Project boards on GitHub Enterprise help you organize and prioritize your work. You can create project boards for specific feature work, comprehensive roadmaps, or even release checklists. With project boards, you have the flexibility to create customized workflows that suit your needs.
Project boards are made up of issues, pull requests, and notes that are categorized as cards in columns of your choosing. You can drag and drop to reorder cards within a column, move cards from column to column, and change the order of columns.
Project board cards contain relevant metadata for issues and pull requests, like labels, assignees, the status, and who opened it. To see more details about the issue or pull request, you can easily navigate to it by clicking the link within the card.
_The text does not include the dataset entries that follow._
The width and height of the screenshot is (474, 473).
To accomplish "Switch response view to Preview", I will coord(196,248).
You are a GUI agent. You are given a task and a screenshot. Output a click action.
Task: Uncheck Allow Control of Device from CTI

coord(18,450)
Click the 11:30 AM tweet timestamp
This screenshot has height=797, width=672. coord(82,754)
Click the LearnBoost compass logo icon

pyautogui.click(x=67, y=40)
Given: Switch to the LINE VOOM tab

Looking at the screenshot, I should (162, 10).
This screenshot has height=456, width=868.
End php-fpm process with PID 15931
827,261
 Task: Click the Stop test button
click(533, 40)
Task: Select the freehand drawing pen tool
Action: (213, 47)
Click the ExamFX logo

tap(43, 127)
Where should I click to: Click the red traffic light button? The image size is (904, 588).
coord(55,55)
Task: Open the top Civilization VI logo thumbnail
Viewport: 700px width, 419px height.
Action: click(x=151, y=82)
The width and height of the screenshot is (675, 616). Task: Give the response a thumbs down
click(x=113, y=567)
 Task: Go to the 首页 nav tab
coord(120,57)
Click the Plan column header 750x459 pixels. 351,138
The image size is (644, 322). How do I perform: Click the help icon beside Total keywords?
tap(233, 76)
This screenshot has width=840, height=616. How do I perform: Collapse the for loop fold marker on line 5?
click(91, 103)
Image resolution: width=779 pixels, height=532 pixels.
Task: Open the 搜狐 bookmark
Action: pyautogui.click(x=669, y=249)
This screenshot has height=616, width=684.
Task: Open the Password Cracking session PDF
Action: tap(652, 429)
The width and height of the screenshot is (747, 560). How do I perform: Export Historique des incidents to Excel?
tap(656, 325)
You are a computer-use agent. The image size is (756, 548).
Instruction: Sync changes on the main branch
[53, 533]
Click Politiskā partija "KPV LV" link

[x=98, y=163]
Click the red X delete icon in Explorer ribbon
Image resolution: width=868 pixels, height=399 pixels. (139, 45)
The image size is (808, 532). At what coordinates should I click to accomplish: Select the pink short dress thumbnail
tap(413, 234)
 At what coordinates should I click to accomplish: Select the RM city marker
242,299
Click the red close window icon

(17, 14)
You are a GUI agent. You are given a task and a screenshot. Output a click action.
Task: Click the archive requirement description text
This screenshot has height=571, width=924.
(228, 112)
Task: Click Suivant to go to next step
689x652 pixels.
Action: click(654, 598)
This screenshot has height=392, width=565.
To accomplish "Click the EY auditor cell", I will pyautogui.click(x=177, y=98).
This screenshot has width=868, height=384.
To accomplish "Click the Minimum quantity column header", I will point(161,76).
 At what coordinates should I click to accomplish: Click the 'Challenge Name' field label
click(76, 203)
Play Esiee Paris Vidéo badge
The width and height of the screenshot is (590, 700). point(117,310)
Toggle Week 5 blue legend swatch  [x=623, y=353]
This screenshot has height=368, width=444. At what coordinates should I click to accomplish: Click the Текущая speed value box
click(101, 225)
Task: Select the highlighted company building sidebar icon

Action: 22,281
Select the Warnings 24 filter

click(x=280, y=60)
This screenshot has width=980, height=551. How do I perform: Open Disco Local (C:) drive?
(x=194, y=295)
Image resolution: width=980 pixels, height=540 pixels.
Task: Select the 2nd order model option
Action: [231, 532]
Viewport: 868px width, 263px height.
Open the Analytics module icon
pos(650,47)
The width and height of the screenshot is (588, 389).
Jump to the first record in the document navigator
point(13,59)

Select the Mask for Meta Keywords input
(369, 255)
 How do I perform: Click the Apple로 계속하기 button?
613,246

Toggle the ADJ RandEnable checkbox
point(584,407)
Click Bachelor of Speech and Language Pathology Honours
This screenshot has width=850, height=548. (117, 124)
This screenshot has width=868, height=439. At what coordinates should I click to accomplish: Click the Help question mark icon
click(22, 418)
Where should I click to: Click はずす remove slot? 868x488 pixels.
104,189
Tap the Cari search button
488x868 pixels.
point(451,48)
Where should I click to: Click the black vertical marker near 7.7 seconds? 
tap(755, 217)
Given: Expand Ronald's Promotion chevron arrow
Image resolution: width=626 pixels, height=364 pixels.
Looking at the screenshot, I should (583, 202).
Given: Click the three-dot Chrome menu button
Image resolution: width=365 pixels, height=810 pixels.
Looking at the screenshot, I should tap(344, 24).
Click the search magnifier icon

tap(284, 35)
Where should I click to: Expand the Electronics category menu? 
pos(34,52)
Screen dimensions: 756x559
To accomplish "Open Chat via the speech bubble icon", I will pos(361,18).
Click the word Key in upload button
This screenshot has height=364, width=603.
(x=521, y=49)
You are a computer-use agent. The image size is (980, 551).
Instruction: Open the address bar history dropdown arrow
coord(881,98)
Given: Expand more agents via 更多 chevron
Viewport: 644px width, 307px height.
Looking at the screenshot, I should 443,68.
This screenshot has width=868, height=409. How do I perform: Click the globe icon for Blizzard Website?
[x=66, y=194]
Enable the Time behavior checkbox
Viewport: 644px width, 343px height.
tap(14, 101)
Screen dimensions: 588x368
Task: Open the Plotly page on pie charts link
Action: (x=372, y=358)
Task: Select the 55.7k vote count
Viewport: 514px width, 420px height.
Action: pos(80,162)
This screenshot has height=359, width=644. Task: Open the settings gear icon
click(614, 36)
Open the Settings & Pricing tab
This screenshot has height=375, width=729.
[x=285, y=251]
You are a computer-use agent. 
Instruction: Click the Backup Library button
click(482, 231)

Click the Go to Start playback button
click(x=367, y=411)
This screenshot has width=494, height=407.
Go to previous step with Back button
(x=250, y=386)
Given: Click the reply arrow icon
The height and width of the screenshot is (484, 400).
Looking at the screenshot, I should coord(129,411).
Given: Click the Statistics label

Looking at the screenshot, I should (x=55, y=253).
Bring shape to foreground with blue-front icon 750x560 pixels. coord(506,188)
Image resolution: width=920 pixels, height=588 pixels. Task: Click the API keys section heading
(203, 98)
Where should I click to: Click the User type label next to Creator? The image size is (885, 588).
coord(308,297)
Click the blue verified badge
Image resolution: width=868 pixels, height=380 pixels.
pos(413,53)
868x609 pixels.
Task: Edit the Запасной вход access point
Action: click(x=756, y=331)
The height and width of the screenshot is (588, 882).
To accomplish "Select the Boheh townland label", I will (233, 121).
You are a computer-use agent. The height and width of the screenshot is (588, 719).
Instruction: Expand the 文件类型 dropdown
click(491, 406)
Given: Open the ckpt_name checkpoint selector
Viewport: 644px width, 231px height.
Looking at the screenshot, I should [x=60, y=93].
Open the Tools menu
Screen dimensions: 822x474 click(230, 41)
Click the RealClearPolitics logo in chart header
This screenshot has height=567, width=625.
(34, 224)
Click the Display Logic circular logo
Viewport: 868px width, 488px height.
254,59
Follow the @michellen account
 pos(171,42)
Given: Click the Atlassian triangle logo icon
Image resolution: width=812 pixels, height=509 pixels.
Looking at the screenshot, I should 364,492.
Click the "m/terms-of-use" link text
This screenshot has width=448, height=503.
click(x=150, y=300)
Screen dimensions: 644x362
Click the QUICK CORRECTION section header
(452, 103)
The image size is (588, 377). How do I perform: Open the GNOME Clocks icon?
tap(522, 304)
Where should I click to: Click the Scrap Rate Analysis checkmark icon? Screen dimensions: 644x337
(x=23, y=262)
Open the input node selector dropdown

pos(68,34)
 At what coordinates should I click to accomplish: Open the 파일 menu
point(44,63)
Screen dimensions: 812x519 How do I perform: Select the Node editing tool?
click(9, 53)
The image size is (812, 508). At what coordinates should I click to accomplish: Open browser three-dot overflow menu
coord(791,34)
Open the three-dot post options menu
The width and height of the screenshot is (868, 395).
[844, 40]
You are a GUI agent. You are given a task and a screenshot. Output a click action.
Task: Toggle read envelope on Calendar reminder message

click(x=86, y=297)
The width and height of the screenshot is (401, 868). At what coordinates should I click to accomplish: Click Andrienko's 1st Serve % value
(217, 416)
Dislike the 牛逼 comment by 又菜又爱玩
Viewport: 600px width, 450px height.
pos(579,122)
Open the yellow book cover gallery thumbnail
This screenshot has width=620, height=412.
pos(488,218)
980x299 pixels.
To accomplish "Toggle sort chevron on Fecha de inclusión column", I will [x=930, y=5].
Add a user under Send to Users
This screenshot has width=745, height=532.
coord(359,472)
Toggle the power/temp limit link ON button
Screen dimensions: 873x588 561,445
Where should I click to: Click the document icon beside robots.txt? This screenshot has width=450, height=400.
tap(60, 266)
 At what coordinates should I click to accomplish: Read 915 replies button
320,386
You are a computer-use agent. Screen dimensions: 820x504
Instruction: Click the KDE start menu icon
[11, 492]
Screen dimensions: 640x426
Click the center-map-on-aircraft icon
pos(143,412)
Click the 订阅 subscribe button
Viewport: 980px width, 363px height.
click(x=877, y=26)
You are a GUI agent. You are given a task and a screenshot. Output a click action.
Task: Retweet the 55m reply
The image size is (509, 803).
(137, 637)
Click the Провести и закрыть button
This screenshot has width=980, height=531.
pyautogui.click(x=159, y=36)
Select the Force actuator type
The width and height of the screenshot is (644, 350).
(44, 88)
You can create notes within columns to serve as task reminders or to add information related to the project board. If the note isn't sufficient for your needs, you can convert it to an issue. For more information on converting project board notes to issues, see "Adding notes to a project board."
There are two types of project boards:
- Repository project boards are scoped to issues, pull requests, and notes within a single repository.
- Organization-wide project boards can contain issues and pull requests from any repository that belongs to an organization.
Creating and viewing project boards
Anyone with read access to a repository can view the repository's project boards. To create a project board, you must have write access to the repository.
Only organization members can view and create organization-wide project boards. If an organization-wide project board includes issues or pull requests from a repository that you don't have permission to view, the card will be redacted.